The prosperity of social media platforms has raised the urgent demand for semantic-rich services, e.g., event and storyline attribution. However, most existing research focuses on clip-level event understanding, primarily through basic captioning tasks, without analyzing the causes of events across an entire movie. This is a significant challenge, as even advanced multimodal large language models (MLLMs) struggle with extensive multimodal information due to limited context length. To address this issue, we propose a Two-Stage Prefix-Enhanced MLLM (TSPE) approach for event attribution, i.e., connecting associated events with their causal semantics, in movie videos. In the local stage, we introduce an interaction-aware prefix that guides the model to focus on the relevant multimodal information within a single clip, briefly summarizing the single event. Correspondingly, in the global stage, we strengthen the connections between associated events using an inferential knowledge graph, and design an event-aware prefix that directs the model to focus on associated events rather than all preceding clips, resulting in accurate event attribution. Comprehensive evaluations of two real-world datasets demonstrate that our framework outperforms state-of-the-art methods.
Paper Structure (14 sections, 8 equations, 6 figures, 7 tables)

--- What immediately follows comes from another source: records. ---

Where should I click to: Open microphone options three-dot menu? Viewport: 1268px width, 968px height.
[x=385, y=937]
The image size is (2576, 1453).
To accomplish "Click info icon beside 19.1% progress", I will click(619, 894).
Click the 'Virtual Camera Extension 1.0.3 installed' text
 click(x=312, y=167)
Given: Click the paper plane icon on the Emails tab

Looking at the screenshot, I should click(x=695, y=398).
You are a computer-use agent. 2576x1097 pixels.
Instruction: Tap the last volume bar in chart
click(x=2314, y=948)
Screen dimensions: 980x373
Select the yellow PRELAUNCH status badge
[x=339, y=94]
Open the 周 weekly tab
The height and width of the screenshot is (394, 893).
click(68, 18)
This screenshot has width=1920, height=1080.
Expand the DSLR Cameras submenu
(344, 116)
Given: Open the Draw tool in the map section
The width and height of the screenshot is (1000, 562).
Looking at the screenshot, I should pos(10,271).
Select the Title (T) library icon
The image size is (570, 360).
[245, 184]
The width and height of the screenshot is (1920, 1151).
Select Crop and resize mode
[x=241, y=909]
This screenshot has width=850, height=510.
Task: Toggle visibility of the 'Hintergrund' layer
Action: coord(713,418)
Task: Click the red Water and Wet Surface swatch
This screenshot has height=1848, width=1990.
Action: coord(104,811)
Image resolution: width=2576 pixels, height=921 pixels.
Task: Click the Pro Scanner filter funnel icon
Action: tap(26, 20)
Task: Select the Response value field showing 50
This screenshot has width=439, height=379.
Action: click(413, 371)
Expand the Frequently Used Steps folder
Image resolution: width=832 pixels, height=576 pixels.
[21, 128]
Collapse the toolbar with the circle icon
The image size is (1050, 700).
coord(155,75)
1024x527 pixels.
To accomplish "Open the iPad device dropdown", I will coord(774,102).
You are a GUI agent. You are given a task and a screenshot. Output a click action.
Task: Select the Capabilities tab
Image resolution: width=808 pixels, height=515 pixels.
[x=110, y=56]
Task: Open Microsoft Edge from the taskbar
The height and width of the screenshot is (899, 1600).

This paper contains 14 sections, 8 equations, 6 figures, 7 tables.

Figures (6)

  • Figure 1: A toy example selected from the MovieGraph dataset, which contains two clips from the movie Forrest Gump. Specifically, Clip 1 contains three events, and Clip 2 contains two events. The reason behind the event "Gump follows Dan Taylor on a mission" in Clip 2 is derived from the event "Gump salutes Dan Taylor" in Clip 1.
  • Figure 2: Illustration of the Two-Stage Prefix-Enhanced MLLM (TSPE) method for event attribution in movie videos: Stage 1 extracts multimodal cues to briefly summarize the event, while Stage 2 uses these descriptions to infer underlying event causes. During training, only the last three layers of the LLM and the prefixes are fine-tuned.
  • Figure 3: In the local stage, we compress the textual and visual information from video frames and subtitles into event-related embeddings. An attention mechanism then measures the semantic relevance between the content and interactions, creating an interaction-aware prefix. This prefix is used as input to the LLM, which is fine-tuned to summarize the event in a single clip.
  • Figure 4: In the global stage, the results from the local stage are fed into a common sense knowledge graph, ATOMIC, to predict potential outcomes of prior events. An attention mechanism assesses the relevance between the current and previous events, fusing them into event-aware embeddings. These embeddings are then input into the LLM, which is fine-tuned to generate the underlying causes of the events.
  • Figure 5: Local stage cases. A short video clip consists of synchronized frames and dialogues, and the interactions between characters. The gray fonts in the image represent that they are not involved in calculating metrics such as BLEU. Because the interaction text is already in the input, we will exclude the interaction part from the generated text when evaluating.